His sophomore campaign brought greater success on the court, but questions about his athleticism remained pervasive. At the 2012 High School OT Invitational, playing against notable competition, he appeared a step slower than the other high-majors in attendance.

Nevertheless, Ingram helped lead Kinston to consecutive AA state championships as a freshman and sophomore. He had to be doing something right.

His game first showed real progress during the 2013 summer. In Las Vegas, Ingram's first step looked quicker and his bounciness at the rim significantly improved. The result was that he finished more effectively in traffic than he had in the past, enabling him to utilize his considerable perimeter skills to greater effect.

By the end of summer he'd drawn offers from North Carolina, N.C. State, Wake Forest, Virginia Tech, VCU and Minnesota.

Many speculated that the Tar Heels — which hold a deep connection to Kinston — would secure a quick pledge. Ingram has proved more methodical than widely expected, however, and despite taking multiple unofficials and then an official to UNC last weekend, he remains undecided. In addition to the hard-charging Wolfpack and intrigued (but no offer yet) Duke, Louisville offered over the weekend and has enjoyed rousing success in the Tar Heel State recently.

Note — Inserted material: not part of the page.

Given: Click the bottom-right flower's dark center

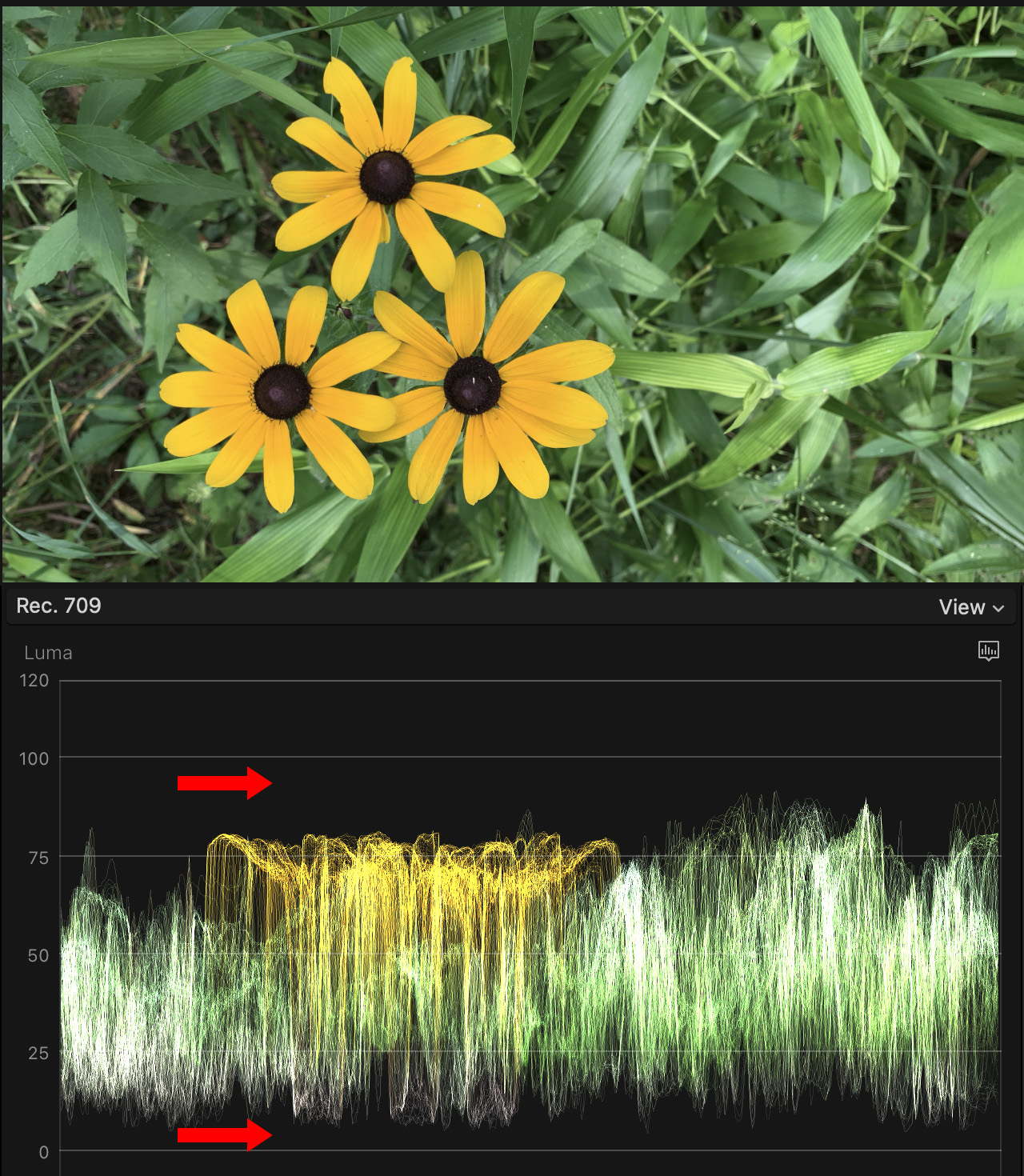Looking at the screenshot, I should pyautogui.click(x=472, y=385).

Back on the court, Ingram's game continues to round into the shape. And yet, as he answers one question, another seems to arise. At this juncture few question his high-major pedigree, but his continuing growth has brought his eventual position into uncertainty.

Ingram has shot up to a full 6-8 and remains average in terms of lateral quickness, and thus he may project more as a stretch forward than as a wing. He's very slight, however, and whether he'll be able to develop the lower body strength to defend and rebound like a power forward remains to be seen.

In his favor is a set of very long arms. Ingram can back off opposing offensive players to thwart their quickness advantage but still contest or even block a jump shot. He also uses his length as an offensive rebounder and finisher inside. He's far from a post player, but he elevates over shotblockers and generally is able to get the ball on the rim.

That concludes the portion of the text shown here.